TASK: Work through the records that follow and return each line containing the word "computer".

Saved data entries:
##############################
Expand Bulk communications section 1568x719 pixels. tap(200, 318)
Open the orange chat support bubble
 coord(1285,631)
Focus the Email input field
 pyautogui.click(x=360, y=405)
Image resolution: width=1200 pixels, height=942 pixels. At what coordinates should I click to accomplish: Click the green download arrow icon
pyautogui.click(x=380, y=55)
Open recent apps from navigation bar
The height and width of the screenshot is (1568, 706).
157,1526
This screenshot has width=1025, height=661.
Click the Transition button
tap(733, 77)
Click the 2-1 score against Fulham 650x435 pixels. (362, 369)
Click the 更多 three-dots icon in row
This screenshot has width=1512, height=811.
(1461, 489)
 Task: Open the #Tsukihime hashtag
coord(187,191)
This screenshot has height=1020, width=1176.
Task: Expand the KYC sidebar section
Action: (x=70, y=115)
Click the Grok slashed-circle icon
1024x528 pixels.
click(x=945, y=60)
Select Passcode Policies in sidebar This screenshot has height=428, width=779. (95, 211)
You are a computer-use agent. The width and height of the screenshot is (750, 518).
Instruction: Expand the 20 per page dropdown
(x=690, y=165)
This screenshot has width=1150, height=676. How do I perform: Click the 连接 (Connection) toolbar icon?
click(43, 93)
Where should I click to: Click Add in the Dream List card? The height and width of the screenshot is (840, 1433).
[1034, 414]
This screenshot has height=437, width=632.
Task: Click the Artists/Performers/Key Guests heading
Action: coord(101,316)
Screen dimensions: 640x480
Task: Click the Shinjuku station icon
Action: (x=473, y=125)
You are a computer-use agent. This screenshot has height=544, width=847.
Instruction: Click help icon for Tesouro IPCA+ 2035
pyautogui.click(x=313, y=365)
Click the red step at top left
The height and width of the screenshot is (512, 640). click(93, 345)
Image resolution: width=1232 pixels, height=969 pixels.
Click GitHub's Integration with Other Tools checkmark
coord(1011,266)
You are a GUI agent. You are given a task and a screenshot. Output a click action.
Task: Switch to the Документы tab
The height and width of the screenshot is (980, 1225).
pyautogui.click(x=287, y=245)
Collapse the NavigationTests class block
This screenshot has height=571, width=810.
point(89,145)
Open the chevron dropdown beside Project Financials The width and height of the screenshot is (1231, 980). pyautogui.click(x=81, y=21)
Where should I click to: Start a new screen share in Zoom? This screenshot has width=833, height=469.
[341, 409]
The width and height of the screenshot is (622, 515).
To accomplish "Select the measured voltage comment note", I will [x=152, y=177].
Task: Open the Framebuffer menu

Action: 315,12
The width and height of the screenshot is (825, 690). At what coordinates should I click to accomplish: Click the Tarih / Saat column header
##############################
SOLUTION FOR THIS EXERCISE:
You are a computer-use agent. The width and height of the screenshot is (750, 518).
You are a computer-use agent. This screenshot has height=544, width=847.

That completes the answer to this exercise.